Why do they do that? Because gardening is a big industry. The reason the big box stores roll out the temporary garden centers is because there are big bucks to be made when gardeners come out of winter hibernation.
At the end of the season, it doesn't matter if everything was sold. To be perfectly honest, none of the retailers really care whether the plants survived and settled in. After discounting the remaining stock, its not a big deal if the unsold plants become part of the municipal composting system.
The pet industry represents big money too. Like the gardening shows, more emphasis is placed on promoting the appeal than on the time and energy involved in the journey from infant to well behaved and well socialized adult pet.
When the novice gardener, who remembers hostas from home plants a promising hosta bed on the sunny side of their house, it will generally not survive the first season. A rookie wouldn't realize that the shade tag on the plant meant that full sun will kill the plant.

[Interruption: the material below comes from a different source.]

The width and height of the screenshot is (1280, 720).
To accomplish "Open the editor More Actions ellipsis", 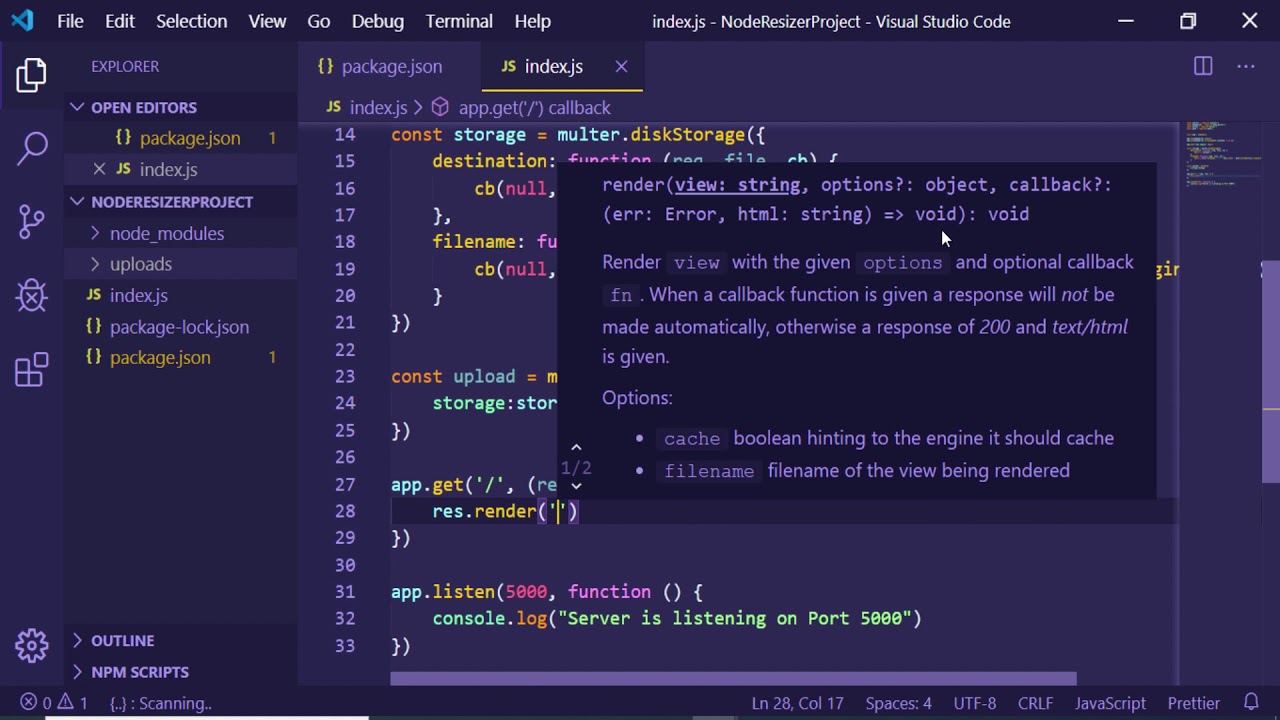I will point(1245,66).
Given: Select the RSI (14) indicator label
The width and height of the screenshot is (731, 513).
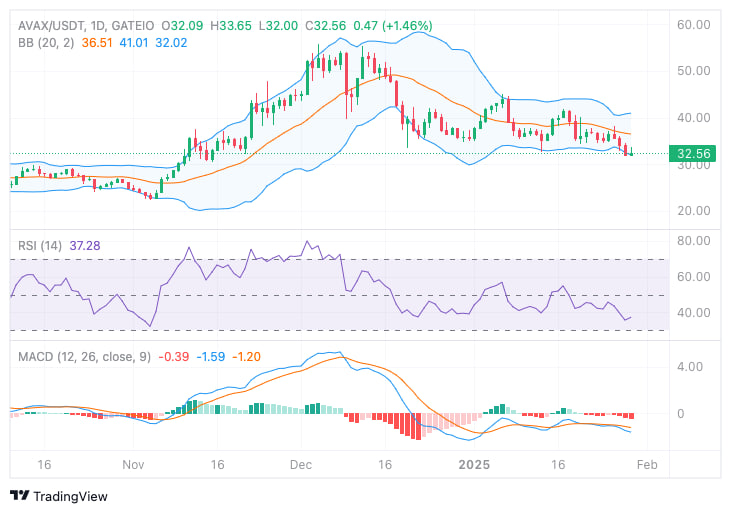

They might not know that new transplants need lots of extra water and tlc the first year. Nor might they have thought that the kids might like to shortcut through that space to the front step.
Although it makes the gardener in me wince to see things like that, it is never the same thing as the pets that turn out to be the wrong fit for the family. Most of us live different lives than our parents and just might not have the time to train and exercise the Labrador that we loved when we were children.
The pet industry resists regulation in the same way the auto and oil industries have. All the stops were pulled out to discredit Ralph Nader. Energy efficient prototypes were killed on the drawing board. Two of the Big Three were brought to the brink by their failure to recognize the changing choices consumers were making. The current crisis in the Gulf is brimming with industry altering implications.
When legislation, and more importantly the regulations that spell out the specifics, is on the drawing table ... it often gets bogged down with the very big question of how it can enforced. As a result, the "new" Animal welfare bill in NS is still like a barebones CSS frame that needs to be filled out before it represents anything meaningful.
As a side bar to that .. it is Very Interesting Indeed to note that on the archived page listing the official status of bills that Bill 186 has been proclaimed except for "ss 31-33". Why is that so interesting? Those are the clauses that detail the Animal Cruelty Appeal Board which was supposed to provide a timely appeal process for owners of seized pets. Hmmm.
But I am wandering a bit afield. Regulations and laws do not exist so that they can always be enforced in a proactive way. The RCMP don't go knocking on everyone's doors looking for drugs. Their regulations are there so that when they DO find something, they are able to prosecute.
By the very nature of their limited funding for cruelty investigations, the society is never going to be able to go knocking on everyone's door looking for violations. Their's is a reactive process that is normally complaint driven.
So why do we need the regulations? Without regulations, the RCMP would not be able to pull drunk drivers off the road. Without regulations, the inspector from the Agriculture Department wouldn't be able to close an unsafe restaurant ... or post the violators names on their website.
We need the regulations so that when the society inspectors visit a puppy mill, they can actually do something about it. We need regulations so that as other provinces and states tighten their own belt, so to speak, that we do not become the new puppy mill capital of the eastern seaboard.
Most importantly, we need regulations because companion animals are living breathing sentient beings. At the end of the day, its not a big deal if the plants wind up in the composter. But it is a Very Big Deal ... at least to me ... when the Unhappy Tails add up.
Everyone loves animals. If our NDP government are looking for a great ... and fairly low cost ... way to restore their popularity, I can't think of a more effective way to do so than by fast tracking the regulations for the "new" Animal Welfare Act.
What time is it? It is Always Time to let your MLA's know that you are an animal lover and your pet votes.